● What you are asked to do: Only the lines from the beginning of the data below through the line that contains "Task: Open the 'top' frame context dropdown" should be repeated, exactly as written.

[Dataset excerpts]
§
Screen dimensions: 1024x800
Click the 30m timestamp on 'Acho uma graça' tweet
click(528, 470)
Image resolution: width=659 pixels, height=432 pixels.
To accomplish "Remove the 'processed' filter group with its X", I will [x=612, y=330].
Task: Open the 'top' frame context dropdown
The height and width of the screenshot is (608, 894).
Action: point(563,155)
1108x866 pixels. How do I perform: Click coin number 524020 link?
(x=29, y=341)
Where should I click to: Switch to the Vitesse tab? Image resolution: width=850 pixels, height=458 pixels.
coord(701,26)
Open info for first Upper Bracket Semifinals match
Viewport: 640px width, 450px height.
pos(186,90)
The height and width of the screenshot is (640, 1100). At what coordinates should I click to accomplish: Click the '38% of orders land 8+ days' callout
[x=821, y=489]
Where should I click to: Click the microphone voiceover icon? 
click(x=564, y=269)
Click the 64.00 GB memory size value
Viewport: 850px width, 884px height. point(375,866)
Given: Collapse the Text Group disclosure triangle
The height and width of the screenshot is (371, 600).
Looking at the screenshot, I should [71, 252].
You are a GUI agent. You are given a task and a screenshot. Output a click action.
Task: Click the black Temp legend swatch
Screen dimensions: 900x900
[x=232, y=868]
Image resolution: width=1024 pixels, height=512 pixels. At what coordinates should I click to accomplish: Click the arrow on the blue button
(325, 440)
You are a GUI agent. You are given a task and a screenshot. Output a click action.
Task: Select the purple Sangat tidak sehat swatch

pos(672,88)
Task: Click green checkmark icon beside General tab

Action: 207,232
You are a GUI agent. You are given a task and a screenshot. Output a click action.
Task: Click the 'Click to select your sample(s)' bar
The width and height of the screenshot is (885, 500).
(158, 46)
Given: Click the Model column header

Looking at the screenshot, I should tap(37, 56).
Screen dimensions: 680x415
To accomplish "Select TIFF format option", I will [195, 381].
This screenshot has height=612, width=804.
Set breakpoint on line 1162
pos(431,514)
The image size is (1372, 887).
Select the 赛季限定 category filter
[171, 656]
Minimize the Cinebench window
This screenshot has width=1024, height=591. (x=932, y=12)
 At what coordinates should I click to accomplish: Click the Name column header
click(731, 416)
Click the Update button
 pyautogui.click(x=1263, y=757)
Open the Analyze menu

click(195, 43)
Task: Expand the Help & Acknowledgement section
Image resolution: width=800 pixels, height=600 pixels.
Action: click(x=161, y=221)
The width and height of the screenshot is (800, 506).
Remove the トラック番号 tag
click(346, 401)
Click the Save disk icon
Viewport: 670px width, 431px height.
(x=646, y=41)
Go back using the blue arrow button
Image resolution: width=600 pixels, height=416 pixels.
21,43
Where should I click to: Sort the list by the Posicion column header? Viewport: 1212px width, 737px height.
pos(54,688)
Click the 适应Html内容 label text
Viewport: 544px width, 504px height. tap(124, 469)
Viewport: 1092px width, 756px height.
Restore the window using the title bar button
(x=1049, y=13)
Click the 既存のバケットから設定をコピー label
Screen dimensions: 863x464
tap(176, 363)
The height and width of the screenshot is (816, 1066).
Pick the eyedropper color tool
§
● Task solution:
Screen dimensions: 1024x800
Click the 30m timestamp on 'Acho uma graça' tweet
click(528, 470)
Image resolution: width=659 pixels, height=432 pixels.
To accomplish "Remove the 'processed' filter group with its X", I will [x=612, y=330].
Task: Open the 'top' frame context dropdown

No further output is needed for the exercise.